[Source information — start]

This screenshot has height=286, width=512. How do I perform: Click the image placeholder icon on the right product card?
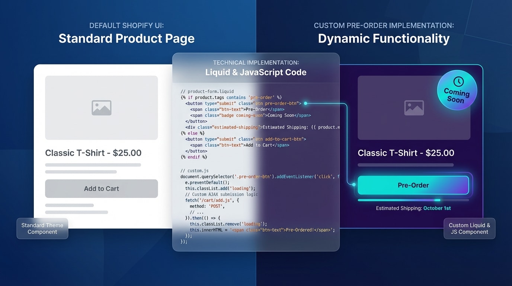[x=413, y=107]
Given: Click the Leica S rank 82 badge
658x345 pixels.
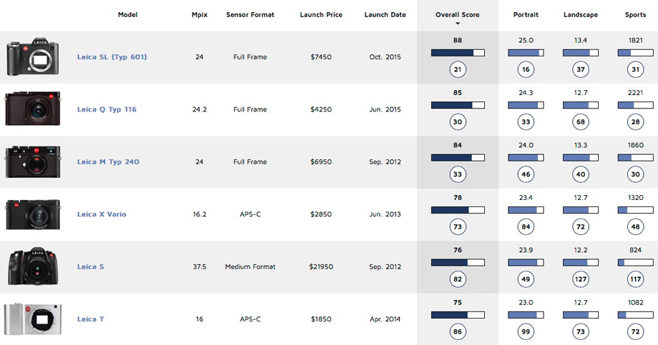Looking at the screenshot, I should tap(458, 279).
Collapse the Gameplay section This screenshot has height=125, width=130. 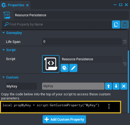pos(4,33)
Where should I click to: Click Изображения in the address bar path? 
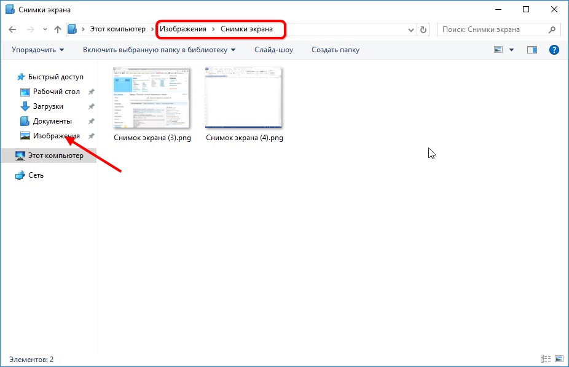tap(183, 29)
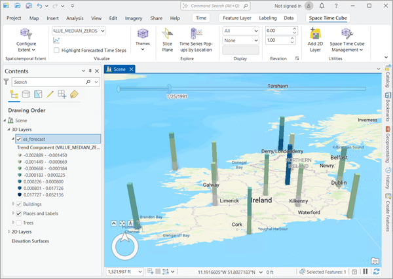Click the Slice Plane tool icon
Image resolution: width=393 pixels, height=279 pixels.
[168, 33]
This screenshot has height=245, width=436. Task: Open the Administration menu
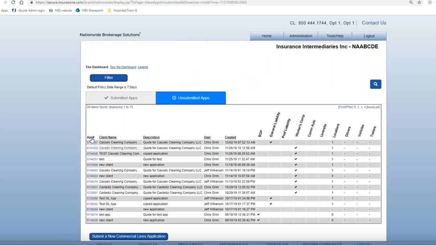click(x=301, y=36)
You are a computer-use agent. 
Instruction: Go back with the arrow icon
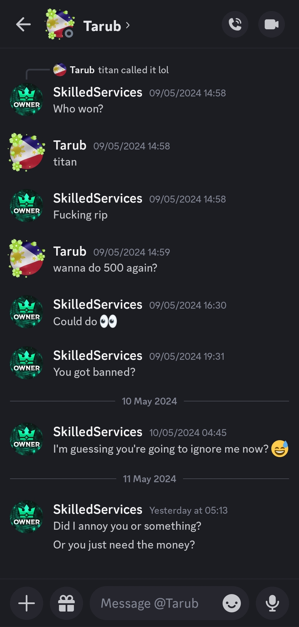(23, 25)
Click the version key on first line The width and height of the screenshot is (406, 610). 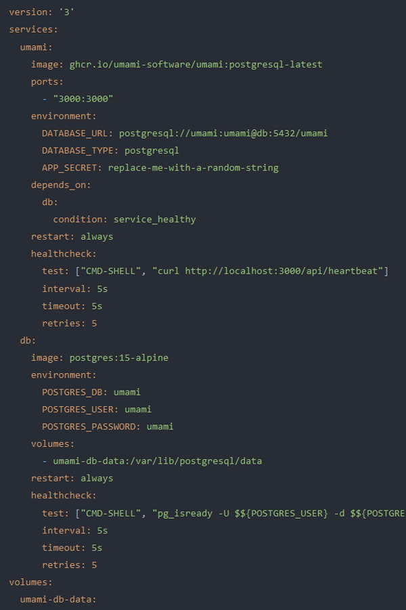point(28,12)
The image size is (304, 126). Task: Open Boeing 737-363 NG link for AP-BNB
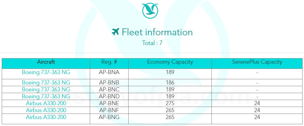(46, 83)
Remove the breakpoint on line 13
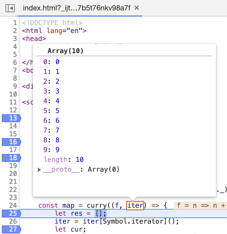This screenshot has width=227, height=234. [12, 118]
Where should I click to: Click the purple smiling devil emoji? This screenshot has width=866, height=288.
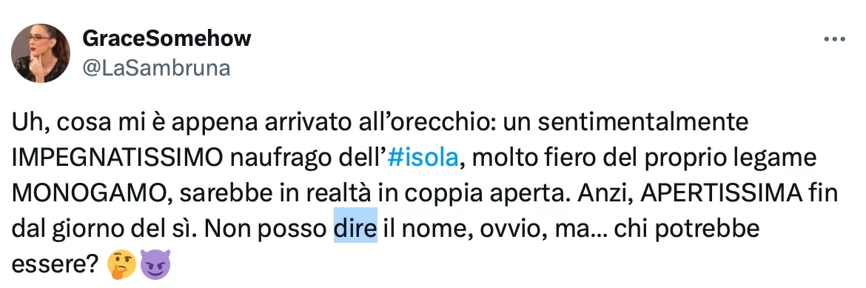155,264
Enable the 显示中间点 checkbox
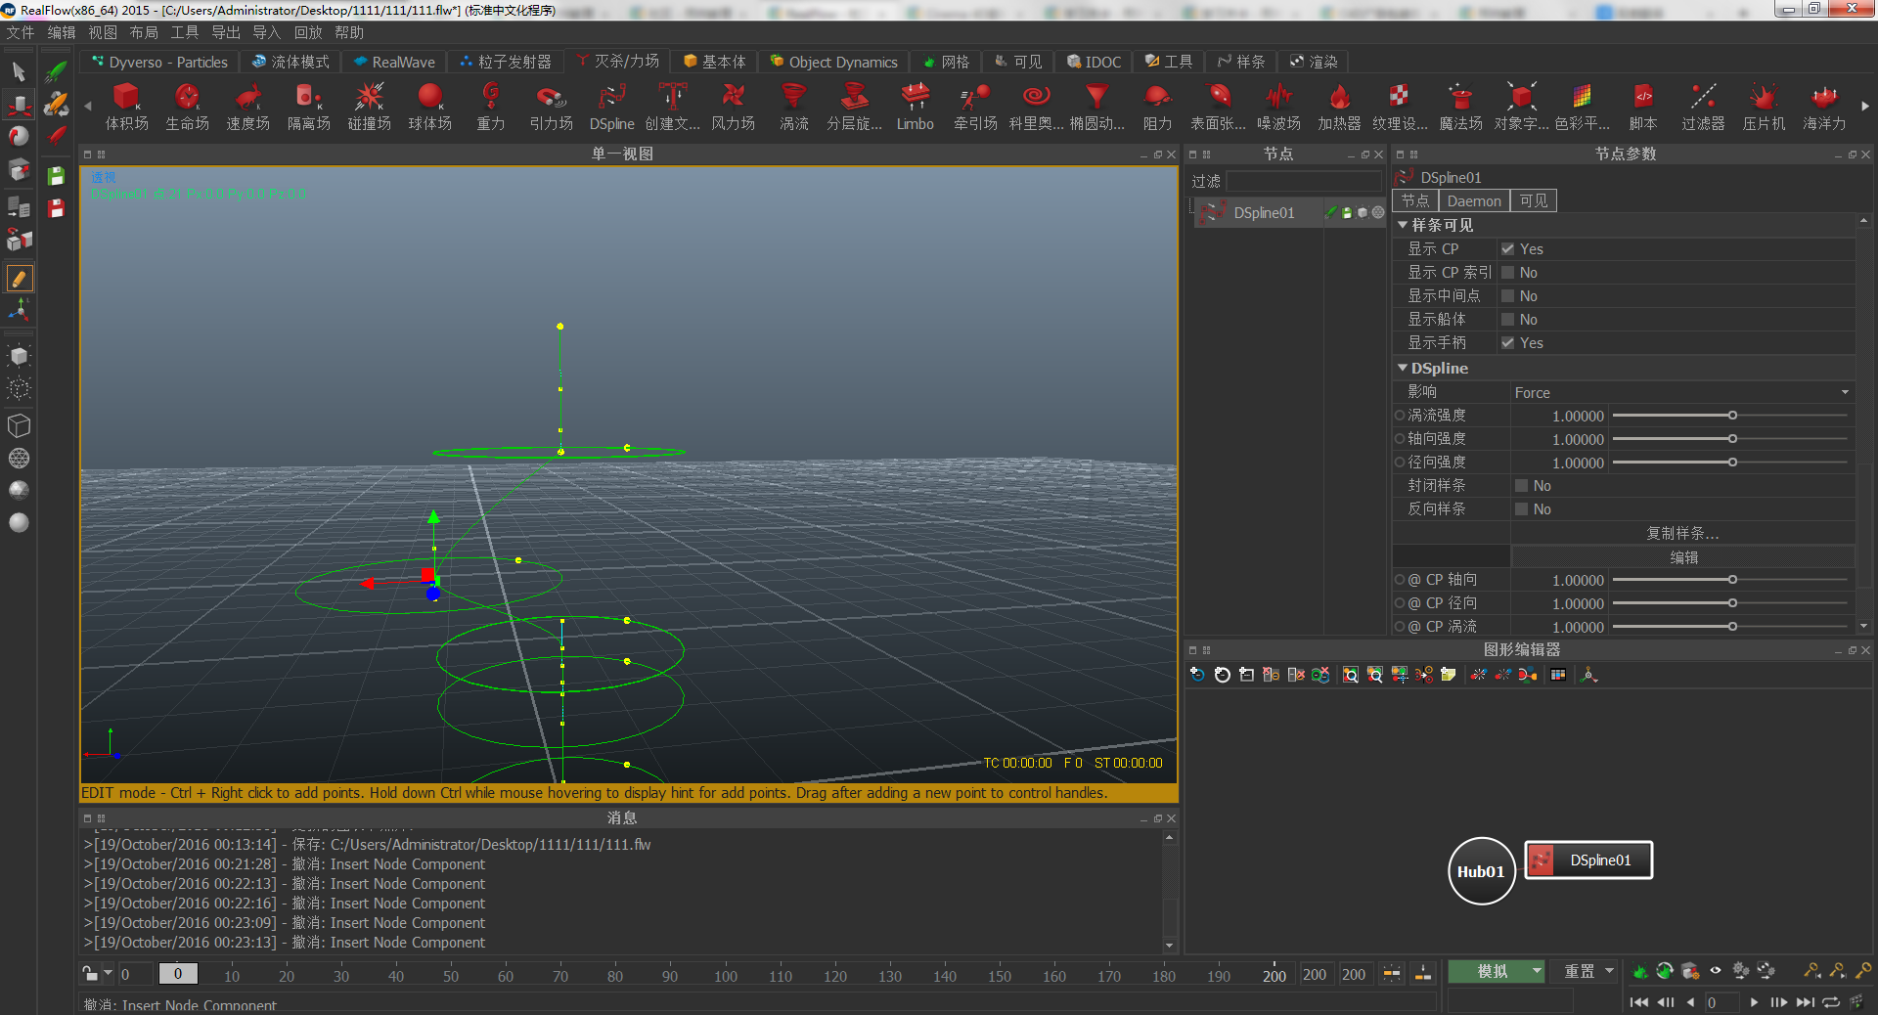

[Source information — finish]

## Activity
The lines wanted run from the line containing "The image size" through the end of the entries; return them exactly, both ends included, and keep pictures out.

## Answer area
The image size is (304, 126). Task: Open Boeing 737-363 NG link for AP-BNB
(46, 83)
Remove the breakpoint on line 13
This screenshot has width=227, height=234. [12, 118]
Where should I click to: Click the purple smiling devil emoji? This screenshot has width=866, height=288.
155,264
Enable the 显示中间点 checkbox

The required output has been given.